• **Exercise data**
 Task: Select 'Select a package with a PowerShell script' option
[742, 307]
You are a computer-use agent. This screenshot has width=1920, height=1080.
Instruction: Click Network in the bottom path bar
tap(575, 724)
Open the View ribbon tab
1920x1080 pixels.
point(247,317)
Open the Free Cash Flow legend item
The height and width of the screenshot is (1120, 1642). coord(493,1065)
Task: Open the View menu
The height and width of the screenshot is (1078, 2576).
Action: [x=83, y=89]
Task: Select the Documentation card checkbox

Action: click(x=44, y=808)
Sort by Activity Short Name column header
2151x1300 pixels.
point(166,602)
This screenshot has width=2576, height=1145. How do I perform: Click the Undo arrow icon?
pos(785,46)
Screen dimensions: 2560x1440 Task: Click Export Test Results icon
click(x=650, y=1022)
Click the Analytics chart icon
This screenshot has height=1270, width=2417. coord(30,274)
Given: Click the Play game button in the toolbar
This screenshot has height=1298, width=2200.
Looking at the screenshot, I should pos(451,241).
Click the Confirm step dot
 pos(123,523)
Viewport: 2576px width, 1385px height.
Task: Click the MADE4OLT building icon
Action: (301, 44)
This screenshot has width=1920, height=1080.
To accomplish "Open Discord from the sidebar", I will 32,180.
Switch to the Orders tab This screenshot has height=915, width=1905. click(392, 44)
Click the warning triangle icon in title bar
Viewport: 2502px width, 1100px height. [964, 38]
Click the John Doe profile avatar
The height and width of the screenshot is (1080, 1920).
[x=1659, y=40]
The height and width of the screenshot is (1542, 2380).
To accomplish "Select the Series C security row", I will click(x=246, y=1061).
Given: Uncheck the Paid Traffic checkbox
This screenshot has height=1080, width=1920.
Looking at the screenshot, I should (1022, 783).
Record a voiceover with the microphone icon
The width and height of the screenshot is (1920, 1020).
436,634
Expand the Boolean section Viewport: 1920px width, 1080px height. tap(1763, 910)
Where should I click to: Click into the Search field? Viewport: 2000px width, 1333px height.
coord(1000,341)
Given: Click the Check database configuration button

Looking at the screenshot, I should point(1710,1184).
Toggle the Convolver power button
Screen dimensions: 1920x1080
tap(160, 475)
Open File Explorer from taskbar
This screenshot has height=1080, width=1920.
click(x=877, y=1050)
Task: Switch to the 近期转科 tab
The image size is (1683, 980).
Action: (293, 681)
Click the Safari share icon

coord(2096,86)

• **Problem to solve**
Exactly as they appear, print the lines from the one holding "Given: Click the Check" through the final line of the entries, and no others.

• **Result of the exercise**
Given: Click the Check database configuration button

Looking at the screenshot, I should point(1710,1184).
Toggle the Convolver power button
Screen dimensions: 1920x1080
tap(160, 475)
Open File Explorer from taskbar
This screenshot has height=1080, width=1920.
click(x=877, y=1050)
Task: Switch to the 近期转科 tab
The image size is (1683, 980).
Action: (293, 681)
Click the Safari share icon

coord(2096,86)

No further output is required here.